About this exercise:
From the material below, copy every line in which the word "field" occurs.

Given entries:
-- Opening Marker --
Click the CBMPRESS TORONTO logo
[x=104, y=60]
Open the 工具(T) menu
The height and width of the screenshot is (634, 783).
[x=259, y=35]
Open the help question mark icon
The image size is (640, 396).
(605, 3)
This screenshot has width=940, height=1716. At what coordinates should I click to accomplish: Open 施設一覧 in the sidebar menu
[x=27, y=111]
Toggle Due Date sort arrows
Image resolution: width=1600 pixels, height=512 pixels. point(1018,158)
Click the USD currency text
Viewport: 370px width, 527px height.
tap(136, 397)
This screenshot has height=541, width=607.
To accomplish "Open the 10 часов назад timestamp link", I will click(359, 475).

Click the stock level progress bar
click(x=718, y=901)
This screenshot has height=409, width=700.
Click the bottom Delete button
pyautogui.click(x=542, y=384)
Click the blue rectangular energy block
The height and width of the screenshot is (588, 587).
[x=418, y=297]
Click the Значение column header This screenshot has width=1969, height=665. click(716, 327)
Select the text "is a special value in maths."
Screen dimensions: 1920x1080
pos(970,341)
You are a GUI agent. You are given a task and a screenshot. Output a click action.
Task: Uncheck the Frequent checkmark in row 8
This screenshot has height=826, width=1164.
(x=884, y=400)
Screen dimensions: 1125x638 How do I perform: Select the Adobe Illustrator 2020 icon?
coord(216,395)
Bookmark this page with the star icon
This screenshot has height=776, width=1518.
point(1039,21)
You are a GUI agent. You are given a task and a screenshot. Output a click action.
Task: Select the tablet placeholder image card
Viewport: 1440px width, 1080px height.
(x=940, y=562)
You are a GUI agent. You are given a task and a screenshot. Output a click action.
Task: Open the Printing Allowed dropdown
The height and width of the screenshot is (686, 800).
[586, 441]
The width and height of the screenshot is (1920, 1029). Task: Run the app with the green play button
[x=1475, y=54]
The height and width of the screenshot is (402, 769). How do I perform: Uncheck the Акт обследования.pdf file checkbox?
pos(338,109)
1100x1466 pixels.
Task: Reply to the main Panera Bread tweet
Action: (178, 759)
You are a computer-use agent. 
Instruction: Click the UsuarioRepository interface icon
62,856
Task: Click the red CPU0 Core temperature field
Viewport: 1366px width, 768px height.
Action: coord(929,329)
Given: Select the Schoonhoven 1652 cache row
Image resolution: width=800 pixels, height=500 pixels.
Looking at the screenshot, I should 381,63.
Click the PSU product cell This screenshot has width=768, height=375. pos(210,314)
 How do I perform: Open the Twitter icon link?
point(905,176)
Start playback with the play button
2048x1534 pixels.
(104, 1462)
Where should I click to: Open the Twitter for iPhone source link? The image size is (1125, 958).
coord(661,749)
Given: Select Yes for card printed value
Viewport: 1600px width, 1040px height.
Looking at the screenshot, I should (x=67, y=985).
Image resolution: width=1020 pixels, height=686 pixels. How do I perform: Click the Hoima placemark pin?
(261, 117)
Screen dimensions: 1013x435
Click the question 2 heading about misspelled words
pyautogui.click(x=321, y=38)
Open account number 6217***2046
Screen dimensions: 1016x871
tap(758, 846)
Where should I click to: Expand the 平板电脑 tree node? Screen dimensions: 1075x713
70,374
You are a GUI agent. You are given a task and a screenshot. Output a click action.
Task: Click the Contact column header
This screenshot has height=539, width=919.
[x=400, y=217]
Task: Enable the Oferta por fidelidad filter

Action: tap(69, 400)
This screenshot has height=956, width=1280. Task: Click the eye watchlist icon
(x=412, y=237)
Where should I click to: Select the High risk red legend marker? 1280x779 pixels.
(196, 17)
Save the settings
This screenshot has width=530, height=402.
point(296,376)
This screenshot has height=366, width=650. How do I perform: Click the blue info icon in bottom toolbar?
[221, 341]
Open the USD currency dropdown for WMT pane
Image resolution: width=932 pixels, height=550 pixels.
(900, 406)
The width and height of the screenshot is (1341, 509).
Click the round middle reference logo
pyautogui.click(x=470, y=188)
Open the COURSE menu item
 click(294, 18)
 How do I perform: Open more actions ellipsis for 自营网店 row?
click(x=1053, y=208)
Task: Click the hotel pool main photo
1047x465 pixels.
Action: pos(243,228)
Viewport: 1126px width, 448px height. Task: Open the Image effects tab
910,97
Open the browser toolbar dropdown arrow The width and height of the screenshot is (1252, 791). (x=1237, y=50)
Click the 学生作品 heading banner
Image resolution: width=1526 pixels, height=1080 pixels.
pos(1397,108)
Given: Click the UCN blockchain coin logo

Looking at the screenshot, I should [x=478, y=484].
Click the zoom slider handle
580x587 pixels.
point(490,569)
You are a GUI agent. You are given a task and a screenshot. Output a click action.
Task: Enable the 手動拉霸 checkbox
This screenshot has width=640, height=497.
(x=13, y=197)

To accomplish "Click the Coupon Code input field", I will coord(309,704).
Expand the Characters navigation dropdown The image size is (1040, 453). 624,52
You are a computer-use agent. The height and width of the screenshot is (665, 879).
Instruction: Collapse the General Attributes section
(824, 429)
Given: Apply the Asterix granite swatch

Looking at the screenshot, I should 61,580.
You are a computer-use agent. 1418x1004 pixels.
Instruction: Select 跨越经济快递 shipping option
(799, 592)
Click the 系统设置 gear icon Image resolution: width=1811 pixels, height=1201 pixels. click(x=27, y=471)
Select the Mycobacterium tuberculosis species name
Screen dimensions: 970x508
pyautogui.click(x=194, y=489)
-- Closing Marker --
Result for this task:
Task: Click the red CPU0 Core temperature field
To accomplish "Click the Coupon Code input field", I will coord(309,704).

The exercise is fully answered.